It hasn’t been a great week for crypto.
Over the past seven days, the blockchain industry has lost almost $70 billion thanks to the market-wide crypto onslaught. Ripple (XRP) was one of the few coins that succeeded in keeping the losses to a minimum, while Bitcoin Cash (BCH) crashed the hardest of the top 10 cryptocurrencies.
Since November 14, the crypto bear period has pushed most digital coins down by 30 percent in value. BCH felt the impact the hardest, losing over 50 percent by November 20. On the other hand, XRP successfully defended its price thanks to Coinbase’s Custody program. While BCH’s hard fork was the biggest factor in market’s current downfall, analysts have pinpointed fake news as another problem for the industry.
Crypto onslaught – Market cap down to $140bn
On November 14 (UTC +2), crypto market started crashing. The overall value of the industry dropped from $209.42 billion down to $141.4 billion on November 20. Practically all cryptocurrencies lost around 30 percent of their value during those seven days.
The number of Bitcoin transactions rose from 239,000 on November 18 to around 278,000 on November 19. This is due to an increased number of BTC sell orders, which further dropped its value to the lowest point ($4,744) since October 2017. Through its market power, BTC dragged the altcoins down with it.
It seems the BCH mining war has created a lot more negativity within the market than analysts expected. BCH suffered a debilitating drop in value of more than 50 percent – from $515 on November 14 down to $200 this morning. The war between BCHABC and BCHSV has influenced traders to sell digital assets across the board, pushing the market into full-blown crypto bear mode.
Based on data from CoinMarketCap, it seems XRP is the sole weekly “winner” of the top 10 cryptos. XRP held firm during the onslaught, losing less than nine percent of its value, leaving it lingering around $0.45. Most analysts see Coinbase’s Custody program as the main reason why XRP now holds second place in the industry. Apparently, the integration of XRP into the system helped crypto reach institutions, giving XRP certain level of safety, while the rest of the market declined.
Miners opt for Bitcoin ABC
Although the crash affected the entire industry, BCH felt the pain the hardest. The ongoing war between Roger Ver’s Bitcoin Cash ABC and Craig Wright’s Bitcoin Cash SV is to blame for that.
Now, Bitcoin.com mining pool users are pushing for Bitcoin Cash ABC through new cloud mining services. Users would “purchase” hash rates, while those who wish to choose the SV network would need to leave the pool.

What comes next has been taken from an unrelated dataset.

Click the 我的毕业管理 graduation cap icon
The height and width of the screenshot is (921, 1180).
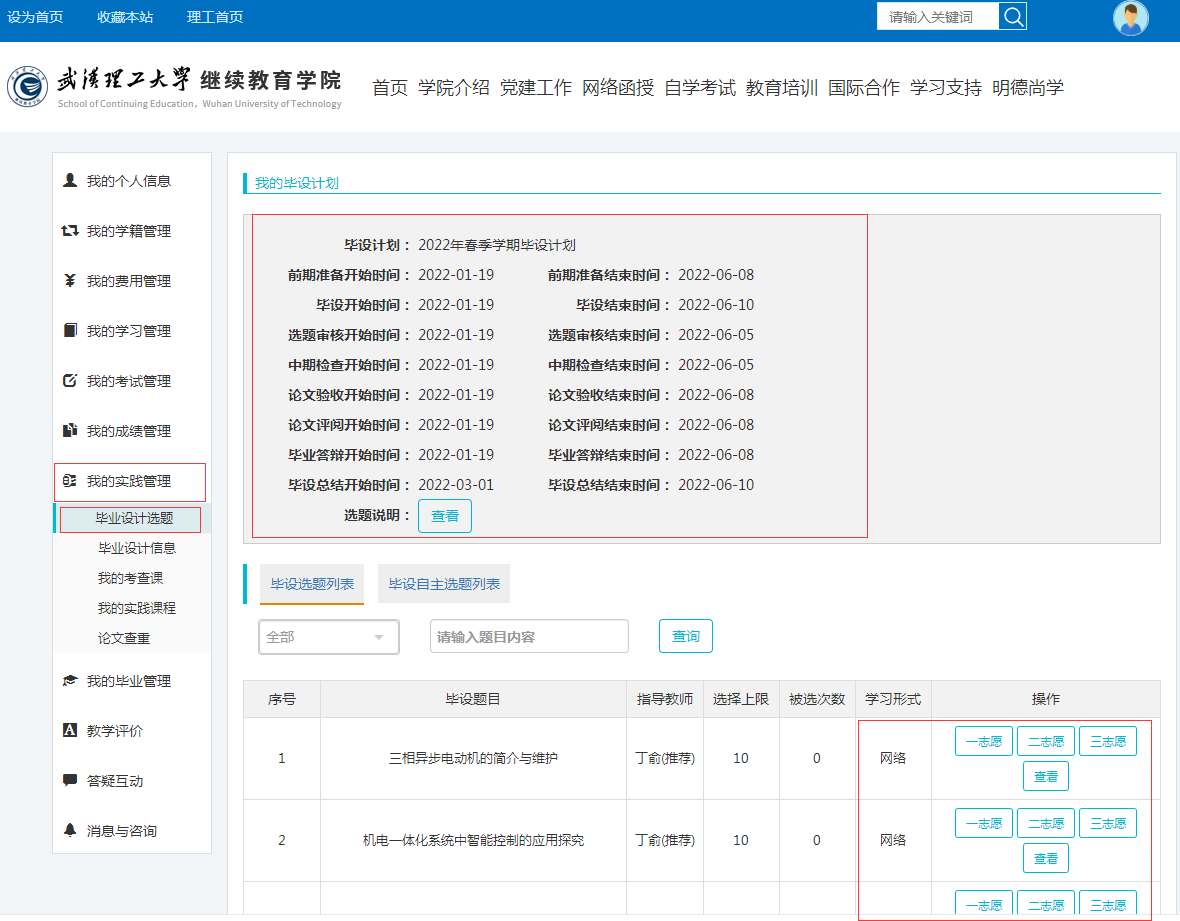click(70, 681)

The Kraken platform also announced its support for the ABC coin, limiting the minority Bitcoin Cash SV (BCHSV) chain even further. The platform explained the move by saying: “Bitcoin Cash SV does not presently meet Kraken’s listing requirements and is unlikely to be supported.” That means the exchange may not credit BCH holders with BCHSV coins. Furthermore, while SV had strong support at the beginning of November, its overall mining pool share has now dropped to 58 percent.
Fake news not helping during the crypto bear market
Although BCH’s fork was the main cause of the crypto bear trend, analysts have also pointed the finger at the fake news for compounding the problem. Rumors suggested Nvidia’s recent problems were due to the decline of the crypto market. However, CNBC Mad Money’s Jim Cramer said the company’s stock price decline was due to poor overall revenue forecasting.
Even though the crypto industry lost almost $70 billion during the week, experts think this development is temporary. Most agree that adoption and further development of large-scale projects will bring the market’s value back up. The arrival of Bakkt and newly-formed Swiss startup Amun’s multi-crypto exchange-traded product (ETP) could help the industry win back its value.
While we all wait for the bounce and promising projects like Bakkt and Amun to come to life, the million dollar question still remains: “Where is the bottom.”